Isidore raised her eyes. “You think—”
“I think,” Jemma said firmly. “It’ll be a matter of one beckoning glance and you’ll have all the gentlemen you want on their knees before you.”
Isidore sniffed again. “Then why isn’t my own husband that way, Jemma? I’ve tried kissing him, and putting my arms around him like the most frightful hussy, and he just pushes me away.”
“I don’t know,” Jemma admitted. “I’ve never encountered anyone precisely like your husband, Isidore.”
“I suppose I should be glad he’s unique.”
“It would be much easier if he weren’t,” Jemma pointed out. “I prefer the lapdog model of husband myself.”

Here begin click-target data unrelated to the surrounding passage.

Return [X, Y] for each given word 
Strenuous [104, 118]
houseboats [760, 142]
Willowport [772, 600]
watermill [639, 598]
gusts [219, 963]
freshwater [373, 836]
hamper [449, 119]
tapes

Isidore managed to smile at her. “The kind of husband you have, you mean?”
“I didn’t say I had one of them. Just that they were enormously appealing.” Jemma’s smile was a rueful acknowledgment that her husband, Elijah, had never come at her whistle.
“Lady Farthingward is having a ridotto tonight,” Jemma said. “You can bask in adoration.”
“But Simeon won’t be here to see me get kissed. He bid me goodbye, in the politest of fashions. It’s been two days and he hasn’t come to London.”
“Perhaps not tonight,” Jemma said. “But soon. It won’t take him long to think through your final conversation, Isidore. He’ll be here.”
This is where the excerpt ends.